Despite their issues, Raynor writes her first book (The Salt Path) and it is surprisingly a bestseller. They have a little more financial leverage, and then a farm owner picks them out as caretakers for his overworked and desolate piece of land. His vision is that of a working cider farm with a limited rewilding of the land, and Moth, fresh from his environmental studies, is up for the challenge.
Farm work doesn't break either of them. The exposure to nature and exertion improves Moth's health, much like their previous trek. The tasks of cleaning up the property and restoring the moldy farmhouse tests them both, but Ray is glad for the challenge, and the couple can see improvements to the land even after a few months of living there.
The two miss the natural wildness of the trails, and take on a week's hike with friends on the Laugavegur Trail in southern Iceland. They endure frigid weather, unsteady climbing, and unnerving river crossings. They also marvel at Iceland itself, an island on the Mid-Atlantic Ridge which seems to be constantly remaking itself through tectonic activity, and are fascinated at the fragile toeholds that life has in such a volatile place.

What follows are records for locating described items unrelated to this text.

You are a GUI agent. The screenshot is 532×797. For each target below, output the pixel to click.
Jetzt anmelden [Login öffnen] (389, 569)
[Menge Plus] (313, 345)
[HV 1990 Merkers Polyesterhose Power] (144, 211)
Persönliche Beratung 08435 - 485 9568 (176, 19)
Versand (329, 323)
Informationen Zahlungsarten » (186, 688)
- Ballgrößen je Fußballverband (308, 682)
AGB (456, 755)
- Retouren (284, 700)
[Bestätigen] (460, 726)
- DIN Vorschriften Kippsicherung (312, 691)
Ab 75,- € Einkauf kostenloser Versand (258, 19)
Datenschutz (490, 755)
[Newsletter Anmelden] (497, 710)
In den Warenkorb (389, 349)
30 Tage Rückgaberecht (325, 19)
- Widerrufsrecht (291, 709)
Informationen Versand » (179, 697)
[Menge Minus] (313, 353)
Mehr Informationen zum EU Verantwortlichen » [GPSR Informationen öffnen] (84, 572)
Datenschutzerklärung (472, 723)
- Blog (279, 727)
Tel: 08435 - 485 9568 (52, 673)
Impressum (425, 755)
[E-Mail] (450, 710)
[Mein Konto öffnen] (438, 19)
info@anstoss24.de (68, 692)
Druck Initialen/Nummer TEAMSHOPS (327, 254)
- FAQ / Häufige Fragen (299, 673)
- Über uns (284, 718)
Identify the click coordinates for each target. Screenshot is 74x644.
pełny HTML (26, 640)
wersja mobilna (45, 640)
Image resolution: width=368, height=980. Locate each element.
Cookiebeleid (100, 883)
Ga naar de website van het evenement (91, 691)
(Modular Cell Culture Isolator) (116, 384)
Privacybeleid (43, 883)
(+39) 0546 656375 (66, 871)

The Wild Silence works as a sequel to The Salt Path, and I'd read the first to understand their story better. When starting this book, I didn't like it as much as the first one, but...the nature writing is wonderful, the author really draws you in to the areas they live in and visit, and there were many paragraphs and passages that I happily reread. I'd count this one as a winner. Enjoy the book for its immersion into the natural world and its (occasionally) snarky Britishness, which I liked.